Typhoon Yinxing battered northern Philippines with floods and landslides before blowing away from the nation, leaving two airports damaged and aggravating a calamity caused by back-to-back storms that hit in recent weeks.
There were no immediate reports of casualties from Yinxing, the 13th major storm to hit the disaster-prone South-East Asian archipelago this year.
The typhoon, locally called Marce, was last tracked over the South China Sea about 100km west of the northern Philippine province of Ilocos Norte with sustained winds of up to 150 kph and gusts of up to 205kph, according to government forecasters.
It is expected to weaken further before hitting Vietnam.
The typhoon flooded villages, toppled trees and electricity poles, and damaged houses and buildings in Cagayan province, where Yinxing made landfall on Thursday afternoon, provincial officials said.
More than 40,000 villagers were evacuated to safer ground in the province.
In the northernmost island province of Batanes, Gov Marilou Cayco said Yinxing’s fierce winds and rain blew away roofs of houses and damaged seaports and two domestic airport terminals.
More details of damage, including in two northern mountain towns hit by landslides, were expected after provinces battered by the typhoon complete an assessment, officials said.
The new damage will complicate recovery efforts from two powerful storms that lashed the northern region in recent weeks.
Tropical Storm Trami and Typhoon Kong-rey left at least 151 people dead in the Philippines and affected nearly nine million others, mostly in the northern and central provinces.

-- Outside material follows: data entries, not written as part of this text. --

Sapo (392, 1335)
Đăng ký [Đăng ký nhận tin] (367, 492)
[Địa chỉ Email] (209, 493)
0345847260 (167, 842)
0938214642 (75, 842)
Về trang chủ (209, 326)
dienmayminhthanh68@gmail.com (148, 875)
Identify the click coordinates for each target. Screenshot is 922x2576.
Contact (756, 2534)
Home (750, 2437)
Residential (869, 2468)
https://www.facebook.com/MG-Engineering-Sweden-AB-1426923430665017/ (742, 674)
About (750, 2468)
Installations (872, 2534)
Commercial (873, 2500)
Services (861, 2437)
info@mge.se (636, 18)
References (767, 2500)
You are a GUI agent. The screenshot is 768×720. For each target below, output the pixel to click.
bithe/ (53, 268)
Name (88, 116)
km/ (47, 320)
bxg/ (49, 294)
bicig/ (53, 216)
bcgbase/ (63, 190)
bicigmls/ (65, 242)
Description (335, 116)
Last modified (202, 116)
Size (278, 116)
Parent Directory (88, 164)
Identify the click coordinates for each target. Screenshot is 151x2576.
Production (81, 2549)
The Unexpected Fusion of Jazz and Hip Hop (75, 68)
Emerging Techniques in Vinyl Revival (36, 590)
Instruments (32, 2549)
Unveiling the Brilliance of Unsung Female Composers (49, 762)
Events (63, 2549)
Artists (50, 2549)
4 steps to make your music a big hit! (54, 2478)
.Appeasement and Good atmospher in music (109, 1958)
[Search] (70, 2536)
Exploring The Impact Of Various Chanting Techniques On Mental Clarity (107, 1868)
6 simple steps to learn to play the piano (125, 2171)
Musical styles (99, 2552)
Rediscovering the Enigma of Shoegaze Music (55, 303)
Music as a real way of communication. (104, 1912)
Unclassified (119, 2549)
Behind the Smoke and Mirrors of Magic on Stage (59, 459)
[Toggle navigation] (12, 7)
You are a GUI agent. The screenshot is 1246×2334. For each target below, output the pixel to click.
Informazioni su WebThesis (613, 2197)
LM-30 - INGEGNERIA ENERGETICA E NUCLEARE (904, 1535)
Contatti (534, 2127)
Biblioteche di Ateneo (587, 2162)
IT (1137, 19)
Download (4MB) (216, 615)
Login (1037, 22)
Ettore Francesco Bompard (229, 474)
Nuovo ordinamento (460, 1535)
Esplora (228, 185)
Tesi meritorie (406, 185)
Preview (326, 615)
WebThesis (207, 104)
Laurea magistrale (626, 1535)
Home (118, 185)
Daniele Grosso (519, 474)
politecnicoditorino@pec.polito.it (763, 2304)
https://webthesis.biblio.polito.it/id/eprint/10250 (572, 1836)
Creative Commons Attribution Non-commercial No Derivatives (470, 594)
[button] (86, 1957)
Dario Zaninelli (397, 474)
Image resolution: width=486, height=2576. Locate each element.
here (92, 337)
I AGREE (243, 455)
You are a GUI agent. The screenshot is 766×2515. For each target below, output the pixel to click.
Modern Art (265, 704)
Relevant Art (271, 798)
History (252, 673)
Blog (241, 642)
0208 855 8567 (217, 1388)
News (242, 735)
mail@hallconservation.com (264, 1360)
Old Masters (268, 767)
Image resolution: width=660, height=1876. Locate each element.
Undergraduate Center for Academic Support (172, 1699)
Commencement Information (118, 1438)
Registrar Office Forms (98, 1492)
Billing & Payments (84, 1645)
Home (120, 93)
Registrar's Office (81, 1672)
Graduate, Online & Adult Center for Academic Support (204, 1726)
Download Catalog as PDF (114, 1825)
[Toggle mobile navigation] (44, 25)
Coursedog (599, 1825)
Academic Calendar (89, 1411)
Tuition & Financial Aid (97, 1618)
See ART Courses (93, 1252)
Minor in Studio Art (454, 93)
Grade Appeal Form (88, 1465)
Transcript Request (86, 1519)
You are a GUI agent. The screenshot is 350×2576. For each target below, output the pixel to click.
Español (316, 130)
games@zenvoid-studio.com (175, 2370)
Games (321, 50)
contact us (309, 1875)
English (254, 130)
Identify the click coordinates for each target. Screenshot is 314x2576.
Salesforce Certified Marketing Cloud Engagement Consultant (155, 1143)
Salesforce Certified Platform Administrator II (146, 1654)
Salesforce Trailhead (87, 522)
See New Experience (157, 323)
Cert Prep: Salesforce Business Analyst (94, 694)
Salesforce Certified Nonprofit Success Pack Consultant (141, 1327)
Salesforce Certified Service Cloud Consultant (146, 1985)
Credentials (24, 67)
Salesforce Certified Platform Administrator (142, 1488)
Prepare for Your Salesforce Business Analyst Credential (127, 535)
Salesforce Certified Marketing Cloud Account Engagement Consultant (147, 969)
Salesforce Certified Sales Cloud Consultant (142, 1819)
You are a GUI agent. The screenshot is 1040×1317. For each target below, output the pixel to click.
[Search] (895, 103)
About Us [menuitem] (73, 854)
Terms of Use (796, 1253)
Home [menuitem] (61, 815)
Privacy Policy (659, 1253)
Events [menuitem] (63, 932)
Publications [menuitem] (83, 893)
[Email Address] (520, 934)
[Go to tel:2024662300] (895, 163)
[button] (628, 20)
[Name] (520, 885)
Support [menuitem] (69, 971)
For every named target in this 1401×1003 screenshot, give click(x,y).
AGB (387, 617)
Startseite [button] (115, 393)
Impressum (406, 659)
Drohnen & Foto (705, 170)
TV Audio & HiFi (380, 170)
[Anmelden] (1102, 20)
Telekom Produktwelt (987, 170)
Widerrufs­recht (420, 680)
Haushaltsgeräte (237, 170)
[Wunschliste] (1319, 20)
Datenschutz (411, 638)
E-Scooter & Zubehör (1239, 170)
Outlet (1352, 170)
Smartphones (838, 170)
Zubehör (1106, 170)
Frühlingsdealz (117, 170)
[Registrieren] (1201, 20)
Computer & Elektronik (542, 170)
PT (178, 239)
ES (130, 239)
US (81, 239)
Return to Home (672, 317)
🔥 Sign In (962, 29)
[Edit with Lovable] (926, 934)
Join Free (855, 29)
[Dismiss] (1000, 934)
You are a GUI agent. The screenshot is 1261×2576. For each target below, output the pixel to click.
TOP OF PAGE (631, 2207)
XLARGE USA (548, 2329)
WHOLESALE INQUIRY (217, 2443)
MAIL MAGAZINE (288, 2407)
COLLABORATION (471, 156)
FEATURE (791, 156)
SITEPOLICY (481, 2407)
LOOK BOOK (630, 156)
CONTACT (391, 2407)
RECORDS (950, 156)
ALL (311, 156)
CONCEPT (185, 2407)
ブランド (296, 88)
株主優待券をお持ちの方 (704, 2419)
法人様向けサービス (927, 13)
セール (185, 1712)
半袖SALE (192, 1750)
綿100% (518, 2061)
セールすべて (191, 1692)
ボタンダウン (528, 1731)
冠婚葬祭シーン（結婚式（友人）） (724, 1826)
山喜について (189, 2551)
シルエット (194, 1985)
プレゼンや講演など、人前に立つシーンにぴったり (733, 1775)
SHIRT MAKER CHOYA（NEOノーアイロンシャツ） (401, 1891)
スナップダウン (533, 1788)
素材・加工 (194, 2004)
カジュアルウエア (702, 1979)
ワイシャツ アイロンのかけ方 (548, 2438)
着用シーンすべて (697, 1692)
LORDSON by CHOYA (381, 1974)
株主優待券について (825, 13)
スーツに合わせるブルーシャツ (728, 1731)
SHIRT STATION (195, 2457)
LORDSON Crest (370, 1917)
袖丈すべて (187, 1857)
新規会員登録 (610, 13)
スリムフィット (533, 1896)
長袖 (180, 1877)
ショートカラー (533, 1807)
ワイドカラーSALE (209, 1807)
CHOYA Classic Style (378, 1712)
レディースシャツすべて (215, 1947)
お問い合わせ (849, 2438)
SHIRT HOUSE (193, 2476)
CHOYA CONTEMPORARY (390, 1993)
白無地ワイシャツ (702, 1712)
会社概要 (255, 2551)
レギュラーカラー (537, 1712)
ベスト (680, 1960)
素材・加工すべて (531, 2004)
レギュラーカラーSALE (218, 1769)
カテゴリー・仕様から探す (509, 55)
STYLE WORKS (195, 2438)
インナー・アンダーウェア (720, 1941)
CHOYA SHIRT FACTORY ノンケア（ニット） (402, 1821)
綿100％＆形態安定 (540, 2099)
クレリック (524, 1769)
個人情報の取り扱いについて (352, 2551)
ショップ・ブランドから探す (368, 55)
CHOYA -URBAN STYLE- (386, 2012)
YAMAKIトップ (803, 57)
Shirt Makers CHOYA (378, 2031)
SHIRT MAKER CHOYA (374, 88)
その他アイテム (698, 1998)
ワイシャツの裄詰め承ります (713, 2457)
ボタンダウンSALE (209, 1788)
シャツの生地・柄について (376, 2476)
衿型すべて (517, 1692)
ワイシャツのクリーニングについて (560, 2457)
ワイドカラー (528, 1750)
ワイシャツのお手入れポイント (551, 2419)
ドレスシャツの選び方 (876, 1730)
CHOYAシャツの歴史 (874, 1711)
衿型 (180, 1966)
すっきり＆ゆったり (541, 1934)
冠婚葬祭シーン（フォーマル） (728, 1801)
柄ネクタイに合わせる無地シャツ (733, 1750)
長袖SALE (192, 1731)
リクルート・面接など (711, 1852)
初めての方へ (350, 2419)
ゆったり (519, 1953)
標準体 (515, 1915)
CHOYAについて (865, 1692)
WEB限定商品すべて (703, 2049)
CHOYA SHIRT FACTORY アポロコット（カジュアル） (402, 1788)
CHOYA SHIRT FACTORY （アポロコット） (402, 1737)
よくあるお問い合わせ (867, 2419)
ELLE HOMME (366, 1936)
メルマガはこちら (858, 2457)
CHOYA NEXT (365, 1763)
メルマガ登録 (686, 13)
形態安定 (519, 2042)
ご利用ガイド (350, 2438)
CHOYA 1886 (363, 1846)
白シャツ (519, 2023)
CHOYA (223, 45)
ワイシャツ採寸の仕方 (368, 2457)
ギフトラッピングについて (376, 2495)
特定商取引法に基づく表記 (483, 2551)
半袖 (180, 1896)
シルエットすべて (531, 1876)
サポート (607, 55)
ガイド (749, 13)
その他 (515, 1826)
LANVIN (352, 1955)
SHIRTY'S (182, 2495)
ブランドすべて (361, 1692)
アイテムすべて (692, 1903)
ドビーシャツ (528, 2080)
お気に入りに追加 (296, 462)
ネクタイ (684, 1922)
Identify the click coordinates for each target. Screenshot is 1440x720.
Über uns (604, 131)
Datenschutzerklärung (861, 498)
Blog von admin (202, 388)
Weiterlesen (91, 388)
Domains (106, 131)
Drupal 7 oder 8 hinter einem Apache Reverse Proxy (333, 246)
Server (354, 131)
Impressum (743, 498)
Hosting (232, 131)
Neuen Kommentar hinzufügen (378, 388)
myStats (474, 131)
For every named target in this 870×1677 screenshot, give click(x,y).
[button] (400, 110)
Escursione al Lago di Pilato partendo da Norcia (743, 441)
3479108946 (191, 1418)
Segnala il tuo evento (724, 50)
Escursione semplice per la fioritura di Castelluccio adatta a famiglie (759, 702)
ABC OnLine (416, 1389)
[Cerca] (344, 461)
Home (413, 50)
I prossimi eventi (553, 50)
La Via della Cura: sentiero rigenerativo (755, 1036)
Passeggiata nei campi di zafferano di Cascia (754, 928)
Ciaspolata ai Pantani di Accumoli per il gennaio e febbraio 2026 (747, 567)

More than 14bil pesos (RM1.2bil) in rice, corn and other crops and infrastructure were damaged.
Trami dumped one to two months’ worth of rain in just 24 hours in some regions.
In the hardest-hit province of Batangas, south of Manila, at least 61 people died in floods and landslides.
More than 630,000 people were still displaced due to Trami and Kong-rey as of Thursday, officials said, including 172,000 who remained in emergency shelters as Yinxing blew across the country’s mountainous north.